Live Measurements unavailable

Incident Report for gridX GmbH

Postmortem

One of the action items from the recent raw-measurement processing incidents, was a separate path for live calculations. Live calculations now use a different processing pipeline which looks only at the last 5 minutes of data. If an incident occurs, the new path allows the live view to recover very fast.
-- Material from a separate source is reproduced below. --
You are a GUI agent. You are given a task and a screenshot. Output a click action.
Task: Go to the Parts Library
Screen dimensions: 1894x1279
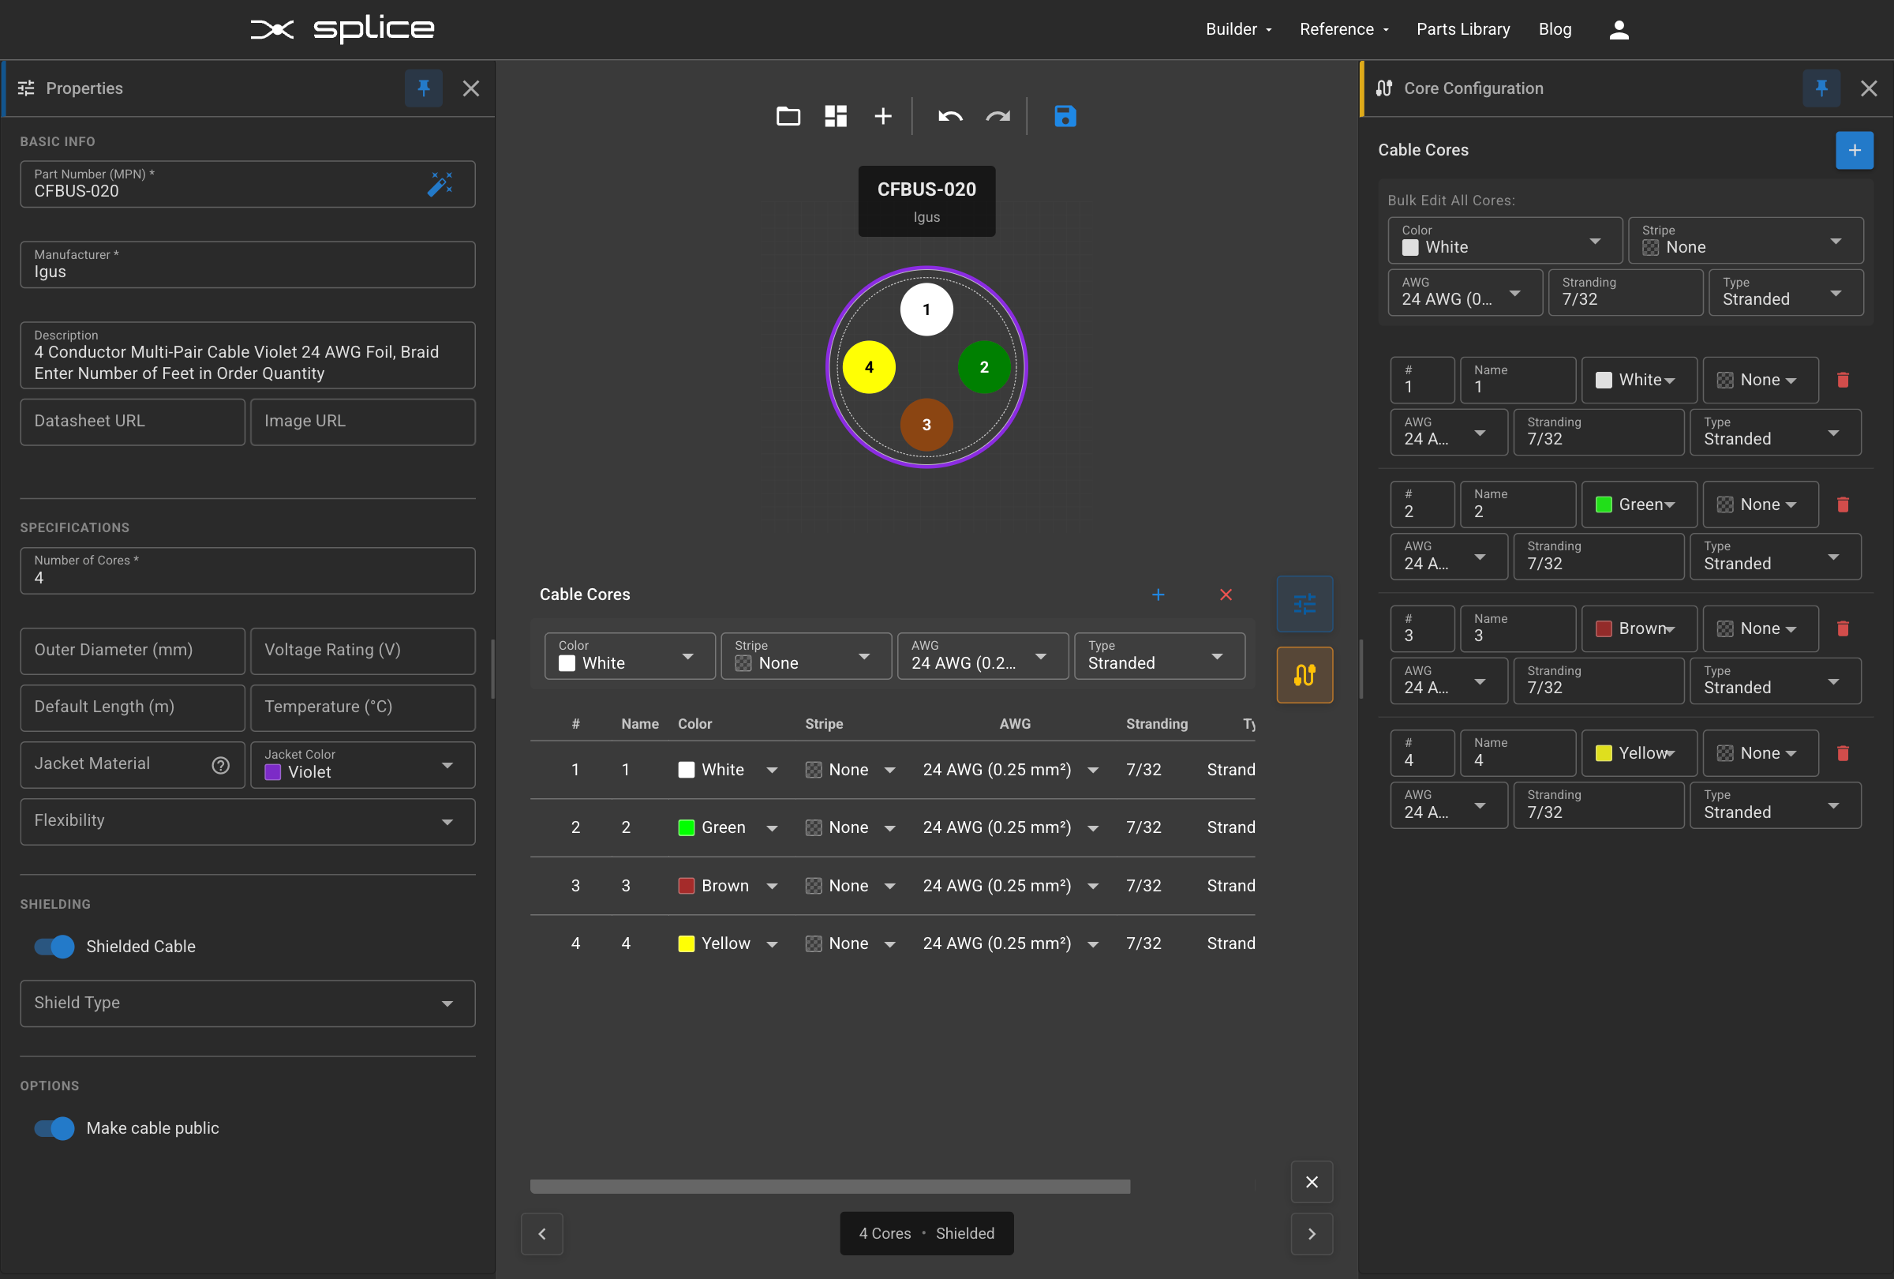point(1463,29)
The new pipeline was deployed Wednesday morning to production and processing was able to keep up for many hours. Unfortunately, on one of the ElastiCache nodes, the Engine CPU Usage increased to around 100%, causing delays in raw-measuremnt processing. The clients received timeouts, triggering retries, which were far too aggressive. This caused live measurements to be only partially available to end users during the time period

Root Cause

In the new live view measurement processing, we started batching measurements into a Kinesis Record. As expected, this lead to a significant improvement in our Kinesis stream processing. This was one of the action items from our previous incidents. Unfortunately, the batch of measurements was too large for ElastiCache to process timely. Clients started receiving IO timeouts, triggering aggressive retries. This put additional pressure on ElastiCache’s Engine CPU, which it couldn’t recover from.

Resolution

By reducing the batch size and configuring less aggressive retries, ElastiCache now able to process requests as they arrive, clients were no longer receiving timeouts.

Action Items

  1. Decouple the batch size in Kinesis from the batch size in ElastiCache
  2. Configure sensible retries
  3. Introduce a Dead-Letter-Queue
Posted Nov 26, 2024 - 14:59 CET

Resolved

Live measurements were restored around 11:30pm yesterday evening. We monitored the systems through the evening and they have been running smoothly.
Posted Nov 21, 2024 - 09:45 CET

Update

We are continuing to monitor for any further issues.
Posted Nov 20, 2024 - 23:13 CET

Monitoring

A fix has been implemented and we are monitoring the results.
Posted Nov 20, 2024 - 23:13 CET

Update

We're scaling out raw measurement caching.
Posted Nov 20, 2024 - 22:11 CET

Identified

The issue has been identified and a fix is being implemented.
Posted Nov 20, 2024 - 21:45 CET

Investigating

We are currently experiencing a disruption in our data processing for live measurements
Posted Nov 20, 2024 - 21:37 CET
This incident affected: Platform Components (beta) (Measurement processing).